By posing as US citizens, these individuals exploited hiring platforms and intermediaries to obtain salaries—often paid in stablecoins like USDC and USDT—which were then laundered and funnelled back to support North Korea’s weapons development programme.

Assistant Director Roman Rozhavsky of the FBI Counterintelligence Division stated:

“The FBI’s investigation has revealed a massive campaign by North Korean IT workers to defraud U.S. businesses by obtaining employment using the stolen identities of American citizens. All so the North Korean government can evade US sanctions and generate revenue for its authoritarian regime.”

According to the FBI, the operatives bypassed Know-Your-Customer (KYC) protocols using forged or stolen IDs and employed a variety of laundering tactics, including chain hopping, token swapping, and even NFT purchases to obscure the origin of funds.

The digital assets were routed through shell accounts and ultimately traced to sanctioned senior regime officials, including Sim Hyon Sop and Kim Sang Man.

The DOJ’s action is part of the broader DPRK RevGen initiative, aimed at disrupting North Korea’s illicit cyber-financial networks.

The case underscores a growing threat to the crypto industry.

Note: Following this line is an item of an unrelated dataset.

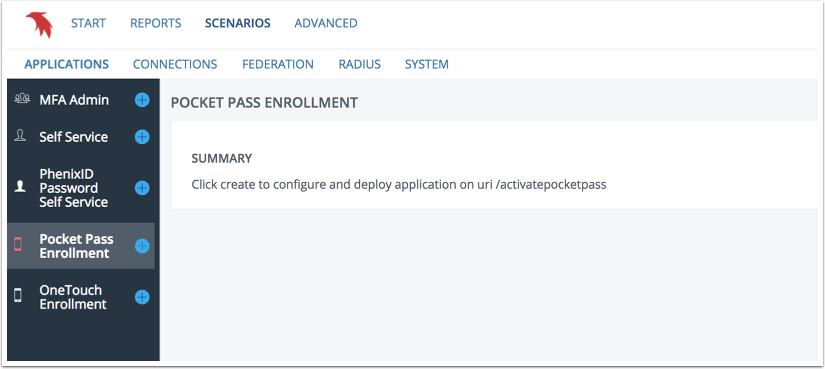Screen dimensions: 825x369
Task: Open the START menu
Action: click(x=88, y=23)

In a recent incident, Kraken’s security team reportedly identified and blocked a North Korean agent who had applied for a job using falsified credentials, seeking insider access to the exchange.

The attempted infiltration highlights the increasingly audacious lengths to which the regime’s IT proxies will go to compromise US platforms and redirect funds to Pyongyang.

Dark Web Busts, Exchange Hacks Expose Crypto Security Risks

The DOJ has revealed that North Korean IT operatives were working from China, Russia, and Laos under the guise of the Chinyong Information Technology Cooperation Company—a firm directly subordinate to North Korea’s Ministry of Defense.

At the center of the operation is Kim Sang Man, Chinyong’s CEO, who allegedly served as a key conduit between the IT workers and North Korea’s sanctioned Foreign Trade Bank, facilitating the laundering of illicit crypto earnings.

Sue Bai of the DOJ’s National Security Division noted:

“For years, North Korea has exploited global remote IT contracting and cryptocurrency ecosystems. We will continue to cut off the financial lifelines that sustain the DPRK and its destabilizing agenda.”

This scheme is part of a broader campaign known as DPRK RevGen, launched in 2024 to dismantle North Korea’s cyber-financial infrastructure.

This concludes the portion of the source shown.